Gabriel Milito durante a partida entre Grêmio e Atlético-MG pelo Brasileirão 2024 (Foto: Pedro Souza/Atlético)
O ex-lateral-direito Mariano fez duras críticas ao trabalho de Gabriel Milito no comando do Atlético. Em entrevista, o jogador destacou que o treinador argentino exigia um alto desempenho físico do elenco, o que se tornou um problema devido ao extenso número de partidas disputadas na temporada. Segundo Mariano, a pressão alta imposta pelo esquema tático de Milito era desgastante, e o grupo não possuía reposições adequadas para manter o padrão exigido ao longo do ano.
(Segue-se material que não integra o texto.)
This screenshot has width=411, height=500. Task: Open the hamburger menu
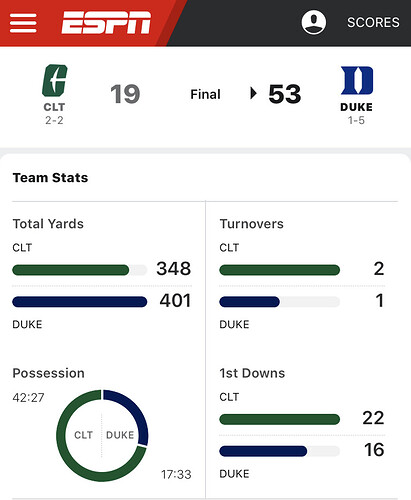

Durante a temporada de 2024, o Atlético entrou em campo 76 vezes, enfrentando um calendário intenso e desafiador. Para Mariano, essa carga elevada de jogos fez com que a equipe sofresse fisicamente, especialmente na reta final das competições. “A gente não tinha muitas peças para repor e manter o que o Milito queria”, afirmou o defensor, ressaltando a dificuldade de sustentar o mesmo ritmo de jogo sem um elenco numeroso e qualificado para rodízio.
Outro ponto abordado por Mariano foi a forma como Gustavo Scarpa foi utilizado pelo treinador. O jogador afirmou que Scarpa atuava de maneira limitada, desempenhando uma função específica e sem a liberdade para criar jogadas. “Muita gente falava que ele ficava robotizado”, comentou Mariano, dando a entender que o meia poderia ter contribuído de forma mais ampla caso tivesse sido explorado em diferentes posições.
A falta de variação na escalação do time também foi motivo de críticas. Mariano afirmou que Milito não realizava mudanças significativas no time titular, mesmo durante uma fase de resultados negativos. O Atlético chegou a acumular dez jogos sem vitória antes da final da Libertadores, mas o treinador manteve a mesma base da equipe. “Tem que mexer três, quatro peças para ver se dá outra cara”, disse o ex-lateral, sugerindo que alterações pontuais poderiam ter dado novo fôlego ao grupo.
A crítica de Mariano ganhou ainda mais repercussão após a derrota do Atlético na final da Libertadores para o Botafogo. Mesmo diante da fase negativa, Milito não promoveu alterações expressivas na equipe que entrou em campo na decisão. Para o defensor, essa postura do treinador poderia ter sido um dos fatores que comprometeram o desempenho do time na reta final da temporada.
Apesar das críticas, Mariano destacou que o elenco sempre respeitou as decisões de Milito, mesmo quando discordavam de sua abordagem. O ex-lateral afirmou que os jogadores se esforçaram ao máximo para se adaptar ao estilo do treinador, mas a falta de flexibilidade nas estratégias acabou prejudicando a equipe em momentos decisivos.